Chant is a musical setting of liturgical text that in its purest form involves pure melody with no accompaniment and uses a system of different scale patterns with different modes and connotations.

Chant developed as an oral tradition of singing liturgical text, principally the Psalms, in early Christian communities around the world to help the faithful experience the eternal mystery of faith. It is believed to have derived from the temple music of Israel and other sources, a matter subject to debate.

Gregorian chant takes its name from Pope St. Gregory the Great, who organized the oral chants into a repository and had them disseminated throughout the Roman Catholic world in the sixth century.

In the ninth and 10th centuries, monasteries in large part began developing a system of notation for the chants beginning with neumes and then moving to pitch notation with staffs. It was the beginning of composition.

“It was a major breakthrough. It shaped all Western music. We have a scale that uses eight tones—it was because of notation of chant that that happened, and fixed pitch. The thinking became about chords and harmonies because of all the chants in the monastic tradition,” said Ahlstrom. “Gregorian chant over the centuries developed a vocabulary that was specifically designed to convey the deepest meanings of the texts that we use daily in our liturgies.”

“Chant is fascinating study; it is not realized how wide the number of sources for this music is, how some of it was actually composed by leading composers of the Middle Ages, and overall the incredible amount of theoretical and spiritual thinking (that) has gone into the selection of the music that we now call Gregorian chant. It is truly the culmination of the work of many centuries in most of Europe and parts of the Middle East.
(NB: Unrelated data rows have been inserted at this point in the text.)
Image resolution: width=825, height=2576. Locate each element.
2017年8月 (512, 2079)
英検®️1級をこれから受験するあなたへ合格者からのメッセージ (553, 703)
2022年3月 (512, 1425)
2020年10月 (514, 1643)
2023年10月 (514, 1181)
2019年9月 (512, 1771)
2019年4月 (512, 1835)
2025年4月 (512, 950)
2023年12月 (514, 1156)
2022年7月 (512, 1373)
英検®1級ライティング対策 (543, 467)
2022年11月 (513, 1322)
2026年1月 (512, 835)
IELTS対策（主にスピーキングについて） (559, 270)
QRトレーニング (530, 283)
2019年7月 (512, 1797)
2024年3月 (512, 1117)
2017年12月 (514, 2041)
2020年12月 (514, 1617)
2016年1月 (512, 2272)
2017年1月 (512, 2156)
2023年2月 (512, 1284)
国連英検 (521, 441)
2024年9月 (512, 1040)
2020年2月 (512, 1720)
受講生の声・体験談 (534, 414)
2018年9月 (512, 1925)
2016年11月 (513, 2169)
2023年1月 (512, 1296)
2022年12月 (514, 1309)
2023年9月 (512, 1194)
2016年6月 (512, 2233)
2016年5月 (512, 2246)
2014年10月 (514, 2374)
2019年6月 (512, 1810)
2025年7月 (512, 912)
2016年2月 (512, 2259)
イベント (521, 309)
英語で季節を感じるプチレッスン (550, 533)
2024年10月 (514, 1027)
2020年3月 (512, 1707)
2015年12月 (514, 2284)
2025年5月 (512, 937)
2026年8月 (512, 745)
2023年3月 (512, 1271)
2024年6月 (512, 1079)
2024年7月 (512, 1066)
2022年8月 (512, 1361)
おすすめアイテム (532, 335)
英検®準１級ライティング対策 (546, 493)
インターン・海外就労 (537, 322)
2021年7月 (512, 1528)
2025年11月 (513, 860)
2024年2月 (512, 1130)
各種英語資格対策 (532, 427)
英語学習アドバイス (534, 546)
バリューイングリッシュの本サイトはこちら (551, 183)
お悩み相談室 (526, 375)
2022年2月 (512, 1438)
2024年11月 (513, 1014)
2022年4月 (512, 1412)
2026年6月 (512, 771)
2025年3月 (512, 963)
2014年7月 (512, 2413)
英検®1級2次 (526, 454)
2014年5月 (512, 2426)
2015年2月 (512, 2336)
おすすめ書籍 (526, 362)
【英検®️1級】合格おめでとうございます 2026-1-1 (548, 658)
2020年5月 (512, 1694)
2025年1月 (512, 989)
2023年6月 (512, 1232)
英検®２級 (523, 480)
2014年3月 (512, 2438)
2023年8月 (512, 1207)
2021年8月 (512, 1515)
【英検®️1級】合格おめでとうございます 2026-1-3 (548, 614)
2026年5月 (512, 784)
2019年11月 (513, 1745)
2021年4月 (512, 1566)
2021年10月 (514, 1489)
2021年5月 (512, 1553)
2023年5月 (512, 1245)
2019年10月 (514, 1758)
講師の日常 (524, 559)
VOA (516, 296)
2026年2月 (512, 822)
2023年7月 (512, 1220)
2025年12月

A knowledge of chant also helps unlock a deeper understanding of most Western classical music since most composers were grounded in this music.”

This music director has also found a meditative effect of chant.

“The deep group breathing and singing of long resonating lines of music creates an effect of physical and spiritual calm that I suspect is somewhat like the process of Buddhists chanting ‘Ohm,’” he said. “For choir directors it is wonderful because choirs are always working on uniformity of vowel production and precision of attacks and cutoffs, and this is the very essence of chant, the individual as a part of a larger group.”